# [Source passage]
'''

Everywhere is definition of total differential I see the sum of partial derivatives multiplied by appropriate differentials, but there is nowhere clear explanation why it is.
Why does total differential is sum of partial derivatives?
-
0Start by proving the multi-variate chain rule. – 2017-02-14
-
4If a variable is dependent on a number of other variables, then the *total change* in the former (given by the differential element of the dependent variable) must be computed by adding up the changes in all of the latter (given by the individual differential elements of the independent variables) *weighted* (by multiplication) by the respective influence of each variable (given by the partial derivatives). That's the intuitive explanation (of course not a formal rigorous one). – 2017-02-14
-
1@Deepak worthy of being an answer – 2017-02-14
-
0@Deepak "must be computed by adding up the changes in all of the latter" why it must? – 2017-02-14
-
0I don't clearly understand, when imagine 3d chart, why sum of changes in x and y axes gives the real change of z axes. – 2017-02-14
-
0[This question](http://math.stackexchange.com/q/1876559/265466) seems like it has a lot of relevant information. – 2017-02-14
1 Answers
The differential of a function $f:\mathbb R^m\to\mathbb R^n$ is a linear map that is the “best” approximation to the change of $f$ near some point $\mathbf p=(p^1,\dots,p^n)$, i.e., $f(\mathbf p+\mathbf h)=f(\mathbf p)+\operatorname{d}f_{\mathbf p}[\mathbf h]+o(\|\mathbf h\|)$. Restricting ourselves to a scalar-valued function $f:\mathbb R^n\to\mathbb R$, it’s fairly straightforward to show that ${\partial f\over\partial x_k}(\mathbf p)=\operatorname{d}f_{\mathbf p}[\mathbf e^k]$, where $\mathbf e^k$ is the basis vector corresponding to the $x^k$ coordinate. Since a linear map is determined by its action on the basis vectors, in this coordinate system we can write $\operatorname{d}f_{\mathbf v}$ as the row vector $\left({\partial f\over\partial x_1}(\mathbf p),\dots,{\partial f\over\partial x_n}(\mathbf p)\right)$ so that $\operatorname{d}f_{\mathbf p}[\mathbf h]$ becomes simple matrix multiplication (or, if you prefer, a dot product).
Now, the differential $dx^i$ of the affine coordinate function $x^i$ is just a function that assigns to a point $\mathbf p$ its $i$th coordinate. Using the above matrix formulation, this means that $dx^1=(1,0,\dots,0)$, $dx^2=(0,1,0,\dots,0)$, and so on. So we can write $\operatorname{d}f_{\mathbf p}$ as $${\partial f\over\partial x_1}(\mathbf p)(1,0,\dots,0)+\cdots+{\partial f\over\partial x_n}(\mathbf p)(0,0,\dots,1)$$ or $${\partial f\over\partial x_1}dx^1+\cdots+{\partial f\over\partial x_n}dx^n$$ (with the partial derivatives evaluated at $\mathbf p$).

'''

# [Data rows]
'''

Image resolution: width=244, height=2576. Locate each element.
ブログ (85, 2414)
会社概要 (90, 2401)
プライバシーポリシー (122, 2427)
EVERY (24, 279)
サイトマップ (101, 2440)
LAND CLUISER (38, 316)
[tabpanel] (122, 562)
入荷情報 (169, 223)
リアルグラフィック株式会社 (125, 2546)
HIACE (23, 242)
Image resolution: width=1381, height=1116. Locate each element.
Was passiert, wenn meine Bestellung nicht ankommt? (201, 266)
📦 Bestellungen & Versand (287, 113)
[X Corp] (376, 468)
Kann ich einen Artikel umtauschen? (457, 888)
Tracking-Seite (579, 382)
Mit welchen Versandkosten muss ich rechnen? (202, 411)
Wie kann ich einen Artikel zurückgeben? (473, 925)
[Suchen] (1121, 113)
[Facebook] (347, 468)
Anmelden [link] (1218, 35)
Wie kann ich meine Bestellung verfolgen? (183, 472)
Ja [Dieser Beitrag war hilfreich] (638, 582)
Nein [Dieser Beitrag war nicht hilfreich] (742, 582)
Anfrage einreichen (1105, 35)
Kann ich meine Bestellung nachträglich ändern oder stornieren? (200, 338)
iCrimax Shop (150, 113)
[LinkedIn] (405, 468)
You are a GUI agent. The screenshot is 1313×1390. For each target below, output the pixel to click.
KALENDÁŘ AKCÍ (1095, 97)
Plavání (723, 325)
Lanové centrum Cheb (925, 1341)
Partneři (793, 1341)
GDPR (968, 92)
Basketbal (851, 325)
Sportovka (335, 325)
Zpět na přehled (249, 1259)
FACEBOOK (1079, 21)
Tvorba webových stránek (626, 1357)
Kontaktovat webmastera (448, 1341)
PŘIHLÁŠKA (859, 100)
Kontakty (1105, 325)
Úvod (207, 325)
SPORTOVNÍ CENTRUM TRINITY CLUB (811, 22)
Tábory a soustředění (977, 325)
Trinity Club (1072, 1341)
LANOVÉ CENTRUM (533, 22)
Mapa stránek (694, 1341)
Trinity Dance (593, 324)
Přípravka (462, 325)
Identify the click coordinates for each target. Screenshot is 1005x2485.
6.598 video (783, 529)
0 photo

'''

# [Prompt]
Write out, word for word, the part of the total differential thread above starting with "Everywhere is definition" and going on through "of partial derivatives?".

# [Finished task]
Everywhere is definition of total differential I see the sum of partial derivatives multiplied by appropriate differentials, but there is nowhere clear explanation why it is.
Why does total differential is sum of partial derivatives?